Intentionally putting teams into chronic stress is not good management, it’s ideology. Sending conflicting orders within the same management chain is not good management, it’s incompetence. Understaffing critical roles is not good management, it’s poor impulse control. Midnight layoffs of gold-standard teams finding hundreds of millions in savings is not good management. Eliminating policies that drive transparency and accountability is not good management. Double-counting and faking your metrics is not good management. Forcing dedicated and decorated staff to resign based on their gender identity is not good fucking management. Eliminating a program literally focused on elevating great management is…well it’s not great.
In business, the notional backstop to all this is supposed to be those stock options. The shareholders want their stock to be worth more and the board acts on their behalf. The CEO gets a pile of stock options to ensure that their decisions align with what shareholders want. This is an arrangement that has caused all kinds of inequity and awfulness in the world, but the idea we’re all pitched is that at least it aligns incentives. That a CEO making decisions in their own best interests will end up doing right by the organization as well.

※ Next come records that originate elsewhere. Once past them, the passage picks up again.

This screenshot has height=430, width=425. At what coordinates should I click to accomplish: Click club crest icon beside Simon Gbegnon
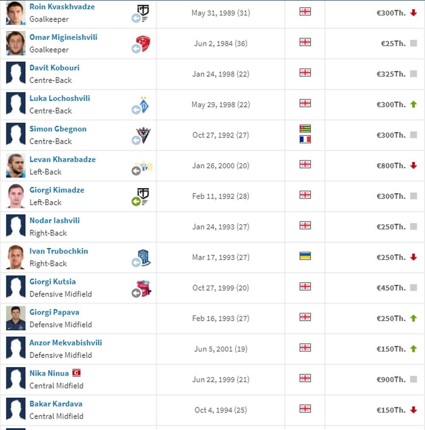tap(144, 135)
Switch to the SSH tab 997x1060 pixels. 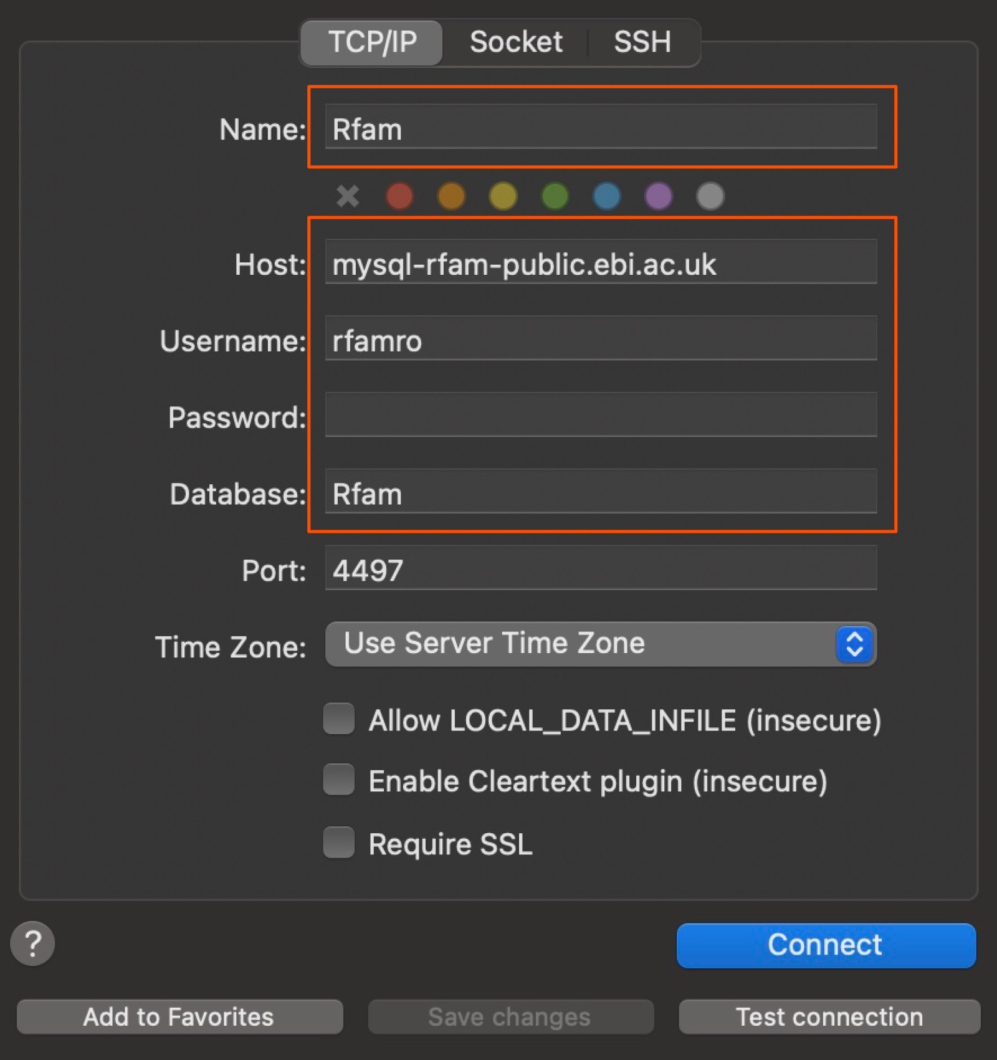coord(642,42)
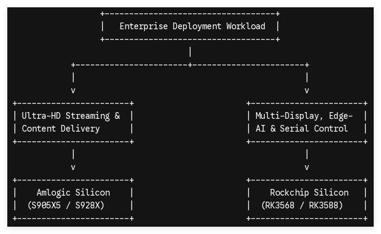Select the word Enterprise in top box

144,26
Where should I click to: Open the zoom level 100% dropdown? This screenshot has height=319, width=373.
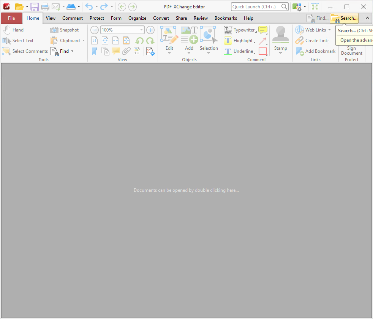coord(141,30)
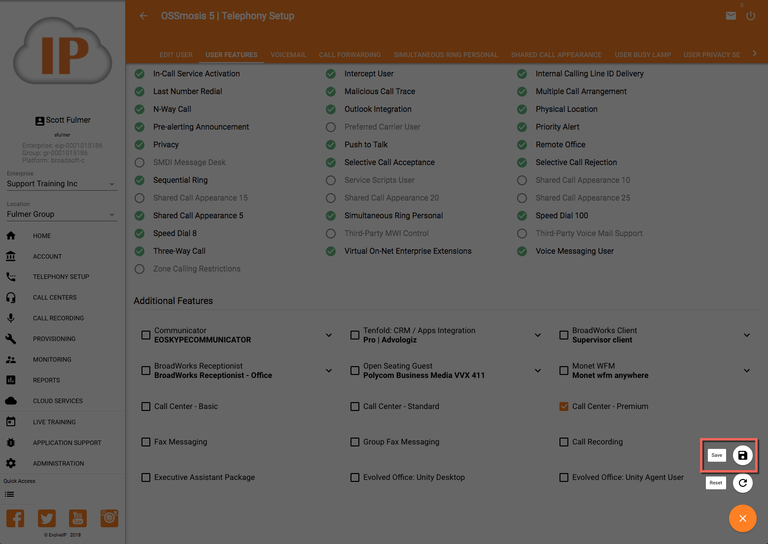Viewport: 768px width, 544px height.
Task: Open the mail envelope icon
Action: (731, 16)
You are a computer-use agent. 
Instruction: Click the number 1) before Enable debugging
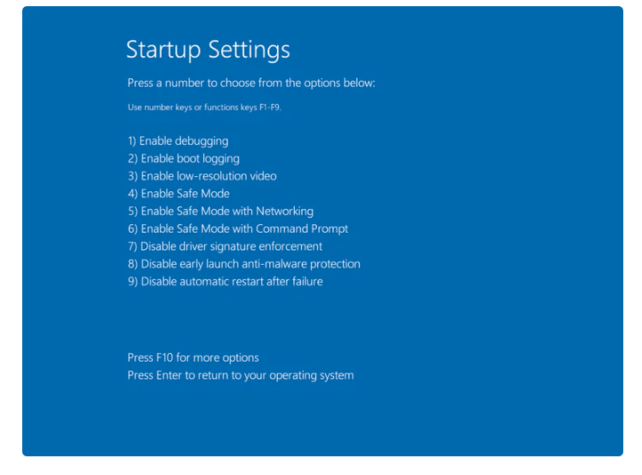pos(132,141)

That’s the foundational trickle-down story of business.
But the government doesn’t have stock options. When a CEO tells you they want to come in and “run the government like a business,” which business do they mean? Whose interests are being served? We can’t read their minds but we can look at their actions, and we can ask ourselves which model explains them best.
If this is what you meant when you said “run it like a business,” you should have just said “run it badly.”